Records from a data source:
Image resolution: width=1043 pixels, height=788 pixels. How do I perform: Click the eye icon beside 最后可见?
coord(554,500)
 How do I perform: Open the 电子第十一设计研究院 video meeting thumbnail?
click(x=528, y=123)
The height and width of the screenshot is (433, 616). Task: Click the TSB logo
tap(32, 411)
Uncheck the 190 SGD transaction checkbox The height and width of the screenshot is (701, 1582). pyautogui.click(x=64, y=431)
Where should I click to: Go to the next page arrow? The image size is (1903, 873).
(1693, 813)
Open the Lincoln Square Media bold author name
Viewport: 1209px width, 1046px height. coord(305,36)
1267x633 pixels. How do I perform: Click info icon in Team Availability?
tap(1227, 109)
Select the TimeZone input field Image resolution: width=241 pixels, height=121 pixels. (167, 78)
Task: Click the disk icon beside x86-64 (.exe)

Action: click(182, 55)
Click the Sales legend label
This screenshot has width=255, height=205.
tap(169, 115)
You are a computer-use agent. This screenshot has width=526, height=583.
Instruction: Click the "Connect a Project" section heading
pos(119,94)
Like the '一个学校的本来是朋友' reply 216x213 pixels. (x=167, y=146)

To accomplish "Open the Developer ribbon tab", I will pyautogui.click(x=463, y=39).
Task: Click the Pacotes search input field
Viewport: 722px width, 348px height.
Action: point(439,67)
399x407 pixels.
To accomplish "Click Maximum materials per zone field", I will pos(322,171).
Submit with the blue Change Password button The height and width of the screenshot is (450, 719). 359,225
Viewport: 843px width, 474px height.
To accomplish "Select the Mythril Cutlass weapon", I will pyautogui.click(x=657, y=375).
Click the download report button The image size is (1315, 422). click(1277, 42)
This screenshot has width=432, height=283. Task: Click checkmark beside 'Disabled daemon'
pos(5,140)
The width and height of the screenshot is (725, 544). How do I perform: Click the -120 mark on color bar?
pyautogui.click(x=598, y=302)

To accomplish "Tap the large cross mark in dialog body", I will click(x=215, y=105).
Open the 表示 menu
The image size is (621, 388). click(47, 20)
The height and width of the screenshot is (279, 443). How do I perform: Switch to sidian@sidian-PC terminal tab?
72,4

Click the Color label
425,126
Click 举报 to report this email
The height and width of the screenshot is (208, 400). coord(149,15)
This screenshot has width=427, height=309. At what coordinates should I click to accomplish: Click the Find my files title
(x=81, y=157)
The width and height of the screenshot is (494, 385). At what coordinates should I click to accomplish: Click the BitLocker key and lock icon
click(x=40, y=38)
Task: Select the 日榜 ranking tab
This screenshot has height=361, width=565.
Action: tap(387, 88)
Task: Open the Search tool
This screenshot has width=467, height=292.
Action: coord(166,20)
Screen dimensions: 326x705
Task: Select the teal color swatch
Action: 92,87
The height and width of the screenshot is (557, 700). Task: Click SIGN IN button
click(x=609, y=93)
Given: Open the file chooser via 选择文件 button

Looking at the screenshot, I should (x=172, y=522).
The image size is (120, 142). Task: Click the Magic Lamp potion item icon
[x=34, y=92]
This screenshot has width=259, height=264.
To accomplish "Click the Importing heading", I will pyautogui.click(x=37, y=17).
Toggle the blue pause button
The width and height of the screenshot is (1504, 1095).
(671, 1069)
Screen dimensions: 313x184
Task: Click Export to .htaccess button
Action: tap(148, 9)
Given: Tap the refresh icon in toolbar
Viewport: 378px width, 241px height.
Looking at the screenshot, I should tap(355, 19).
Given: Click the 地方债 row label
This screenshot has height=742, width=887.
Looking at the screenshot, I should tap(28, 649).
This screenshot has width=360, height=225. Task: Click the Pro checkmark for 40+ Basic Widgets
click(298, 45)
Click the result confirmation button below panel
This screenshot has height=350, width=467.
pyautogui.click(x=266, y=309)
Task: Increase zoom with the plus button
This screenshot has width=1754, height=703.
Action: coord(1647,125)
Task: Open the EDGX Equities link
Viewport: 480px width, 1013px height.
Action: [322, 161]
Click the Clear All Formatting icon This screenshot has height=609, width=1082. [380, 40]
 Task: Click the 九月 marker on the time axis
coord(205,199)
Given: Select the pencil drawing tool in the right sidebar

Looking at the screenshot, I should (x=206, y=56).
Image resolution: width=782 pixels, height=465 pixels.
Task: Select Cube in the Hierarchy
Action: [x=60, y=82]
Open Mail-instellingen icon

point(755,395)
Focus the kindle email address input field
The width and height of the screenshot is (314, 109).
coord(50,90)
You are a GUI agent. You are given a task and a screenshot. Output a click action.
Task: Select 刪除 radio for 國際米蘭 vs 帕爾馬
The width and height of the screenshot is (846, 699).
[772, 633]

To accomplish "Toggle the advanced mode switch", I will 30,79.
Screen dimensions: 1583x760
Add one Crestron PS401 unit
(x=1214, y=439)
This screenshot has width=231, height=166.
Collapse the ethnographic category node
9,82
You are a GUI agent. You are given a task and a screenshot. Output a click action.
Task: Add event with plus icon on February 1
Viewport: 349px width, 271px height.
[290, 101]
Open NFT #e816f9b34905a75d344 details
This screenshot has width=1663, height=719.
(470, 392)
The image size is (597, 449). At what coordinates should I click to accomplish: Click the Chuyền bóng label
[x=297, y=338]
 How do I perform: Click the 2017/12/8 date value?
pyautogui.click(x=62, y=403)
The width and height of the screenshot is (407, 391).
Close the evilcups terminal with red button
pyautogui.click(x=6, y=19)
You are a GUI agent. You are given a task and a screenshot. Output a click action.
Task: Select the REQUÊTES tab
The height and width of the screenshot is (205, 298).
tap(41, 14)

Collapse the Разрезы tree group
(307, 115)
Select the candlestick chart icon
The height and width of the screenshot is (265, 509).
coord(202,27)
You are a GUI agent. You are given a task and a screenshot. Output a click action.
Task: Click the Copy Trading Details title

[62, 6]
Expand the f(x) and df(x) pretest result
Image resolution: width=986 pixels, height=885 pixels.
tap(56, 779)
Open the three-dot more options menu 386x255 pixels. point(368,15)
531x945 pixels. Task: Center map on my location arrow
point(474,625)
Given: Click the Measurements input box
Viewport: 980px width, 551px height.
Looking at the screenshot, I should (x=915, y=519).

> [REQUIRED ACTION] Write out every line from the records above, word for word.

> [ANSWER BELOW]
Image resolution: width=1043 pixels, height=788 pixels. How do I perform: Click the eye icon beside 最后可见?
coord(554,500)
 How do I perform: Open the 电子第十一设计研究院 video meeting thumbnail?
click(x=528, y=123)
The height and width of the screenshot is (433, 616). Task: Click the TSB logo
tap(32, 411)
Uncheck the 190 SGD transaction checkbox The height and width of the screenshot is (701, 1582). pyautogui.click(x=64, y=431)
Where should I click to: Go to the next page arrow? The image size is (1903, 873).
(1693, 813)
Open the Lincoln Square Media bold author name
Viewport: 1209px width, 1046px height. coord(305,36)
1267x633 pixels. How do I perform: Click info icon in Team Availability?
tap(1227, 109)
Select the TimeZone input field Image resolution: width=241 pixels, height=121 pixels. (167, 78)
Task: Click the disk icon beside x86-64 (.exe)

Action: click(182, 55)
Click the Sales legend label
This screenshot has width=255, height=205.
tap(169, 115)
You are a computer-use agent. This screenshot has width=526, height=583.
Instruction: Click the "Connect a Project" section heading
pos(119,94)
Like the '一个学校的本来是朋友' reply 216x213 pixels. (x=167, y=146)

To accomplish "Open the Developer ribbon tab", I will pyautogui.click(x=463, y=39).
Task: Click the Pacotes search input field
Viewport: 722px width, 348px height.
Action: point(439,67)
399x407 pixels.
To accomplish "Click Maximum materials per zone field", I will pos(322,171).
Submit with the blue Change Password button The height and width of the screenshot is (450, 719). 359,225
Viewport: 843px width, 474px height.
To accomplish "Select the Mythril Cutlass weapon", I will pyautogui.click(x=657, y=375).
Click the download report button The image size is (1315, 422). click(1277, 42)
This screenshot has width=432, height=283. Task: Click checkmark beside 'Disabled daemon'
pos(5,140)
The width and height of the screenshot is (725, 544). How do I perform: Click the -120 mark on color bar?
pyautogui.click(x=598, y=302)

To accomplish "Tap the large cross mark in dialog body", I will click(x=215, y=105).
Open the 表示 menu
The image size is (621, 388). click(47, 20)
The height and width of the screenshot is (279, 443). How do I perform: Switch to sidian@sidian-PC terminal tab?
72,4

Click the Color label
425,126
Click 举报 to report this email
The height and width of the screenshot is (208, 400). coord(149,15)
This screenshot has width=427, height=309. At what coordinates should I click to accomplish: Click the Find my files title
(x=81, y=157)
The width and height of the screenshot is (494, 385). At what coordinates should I click to accomplish: Click the BitLocker key and lock icon
click(x=40, y=38)
Task: Select the 日榜 ranking tab
This screenshot has height=361, width=565.
Action: tap(387, 88)
Task: Open the Search tool
This screenshot has width=467, height=292.
Action: coord(166,20)
Screen dimensions: 326x705
Task: Select the teal color swatch
Action: 92,87
The height and width of the screenshot is (557, 700). Task: Click SIGN IN button
click(x=609, y=93)
Given: Open the file chooser via 选择文件 button

Looking at the screenshot, I should (x=172, y=522).
The image size is (120, 142). Task: Click the Magic Lamp potion item icon
[x=34, y=92]
This screenshot has width=259, height=264.
To accomplish "Click the Importing heading", I will pyautogui.click(x=37, y=17).
Toggle the blue pause button
The width and height of the screenshot is (1504, 1095).
(671, 1069)
Screen dimensions: 313x184
Task: Click Export to .htaccess button
Action: tap(148, 9)
Given: Tap the refresh icon in toolbar
Viewport: 378px width, 241px height.
Looking at the screenshot, I should tap(355, 19).
Given: Click the 地方债 row label
This screenshot has height=742, width=887.
Looking at the screenshot, I should tap(28, 649).
This screenshot has width=360, height=225. Task: Click the Pro checkmark for 40+ Basic Widgets
click(298, 45)
Click the result confirmation button below panel
This screenshot has height=350, width=467.
pyautogui.click(x=266, y=309)
Task: Increase zoom with the plus button
This screenshot has width=1754, height=703.
Action: coord(1647,125)
Task: Open the EDGX Equities link
Viewport: 480px width, 1013px height.
Action: [322, 161]
Click the Clear All Formatting icon This screenshot has height=609, width=1082. [380, 40]
 Task: Click the 九月 marker on the time axis
coord(205,199)
Given: Select the pencil drawing tool in the right sidebar

Looking at the screenshot, I should (x=206, y=56).
Image resolution: width=782 pixels, height=465 pixels.
Task: Select Cube in the Hierarchy
Action: [x=60, y=82]
Open Mail-instellingen icon

point(755,395)
Focus the kindle email address input field
The width and height of the screenshot is (314, 109).
coord(50,90)
You are a GUI agent. You are given a task and a screenshot. Output a click action.
Task: Select 刪除 radio for 國際米蘭 vs 帕爾馬
The width and height of the screenshot is (846, 699).
[772, 633]

To accomplish "Toggle the advanced mode switch", I will 30,79.
Screen dimensions: 1583x760
Add one Crestron PS401 unit
(x=1214, y=439)
This screenshot has width=231, height=166.
Collapse the ethnographic category node
9,82
You are a GUI agent. You are given a task and a screenshot. Output a click action.
Task: Add event with plus icon on February 1
Viewport: 349px width, 271px height.
[290, 101]
Open NFT #e816f9b34905a75d344 details
This screenshot has width=1663, height=719.
(470, 392)
The image size is (597, 449). At what coordinates should I click to accomplish: Click the Chuyền bóng label
[x=297, y=338]
 How do I perform: Click the 2017/12/8 date value?
pyautogui.click(x=62, y=403)
The width and height of the screenshot is (407, 391).
Close the evilcups terminal with red button
pyautogui.click(x=6, y=19)
You are a GUI agent. You are given a task and a screenshot. Output a click action.
Task: Select the REQUÊTES tab
The height and width of the screenshot is (205, 298).
tap(41, 14)

Collapse the Разрезы tree group
(307, 115)
Select the candlestick chart icon
The height and width of the screenshot is (265, 509).
coord(202,27)
You are a GUI agent. You are given a task and a screenshot. Output a click action.
Task: Click the Copy Trading Details title

[62, 6]
Expand the f(x) and df(x) pretest result
Image resolution: width=986 pixels, height=885 pixels.
tap(56, 779)
Open the three-dot more options menu 386x255 pixels. point(368,15)
531x945 pixels. Task: Center map on my location arrow
point(474,625)
Given: Click the Measurements input box
Viewport: 980px width, 551px height.
Looking at the screenshot, I should (x=915, y=519).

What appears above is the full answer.